The Crystal Jerk

Here's the thing; I'm not even sure if that advertisement is blazoning a tour from 1992 or a current tour called Summer of '92.  I think it's the latter.  That's nuts.  Hey, En Vogue and Lisa Loeb?  I'm down!  I remember 1992.  Surprisingly, a lot of people - people older than me - don't.  More specifically, they don't remember Crystal Pepsi.  My own mother couldn't recall one commercial, and I know baby boomers who have never heard of this limpid liquid.  How is that possible?  I know it was a flop, but you could still find it on shelves as late as 1994.  This is where I make my startling confession.  I might be coming across as a die-hard who still has original bottles (and cans, just clap your hands) of Crystal Pepsi in his basement.  Truth be told, I never had the stuff!

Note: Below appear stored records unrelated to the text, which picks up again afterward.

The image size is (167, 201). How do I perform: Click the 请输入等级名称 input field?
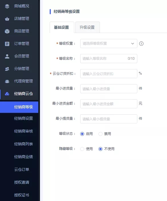coord(109,59)
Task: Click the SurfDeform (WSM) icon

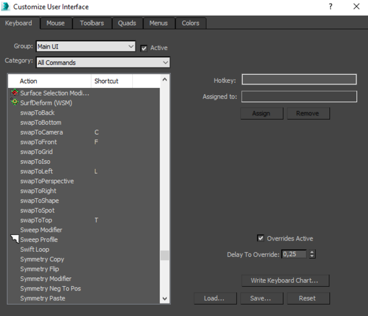Action: point(14,102)
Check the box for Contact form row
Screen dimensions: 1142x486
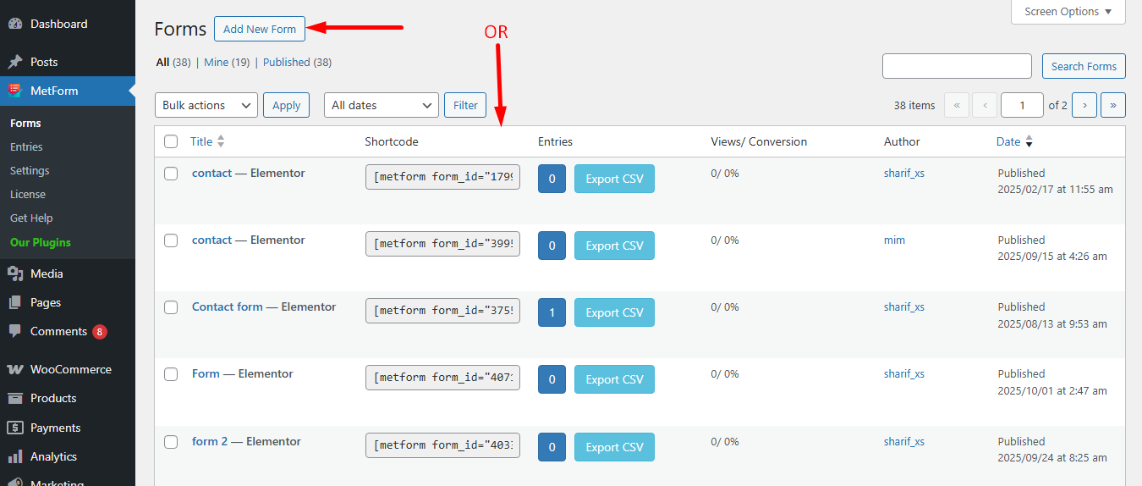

My God, I may have startled myself. Petunia, are you okay?  Petunia is the name I gave to my--wow, that's "TMI" territory, ol' buddy! Sorry.  I always do that when I'm talking about my penis. Right, I was never fortunate enough to try Crystal Pepsi (or Oh, That Clear Shit?, as it was known colloquially) as a kid.  As I plummeted into adulthood, I became a soda epicure.  An aficionado? Alright, a specialist at best.  Fuck, fine.  FINE!  I'm a soda junkie. I'm a burnout, a fuckin' space cadet.  Poor Petunia is covered in track marks.  What, my veins collapsed!  I have no clue how a review of Crystal Pepsi took a dark turn this abruptly.  What the fuck?  I'm going to try to focus on the beverage at hand without branching off and hounding a hideous tangent.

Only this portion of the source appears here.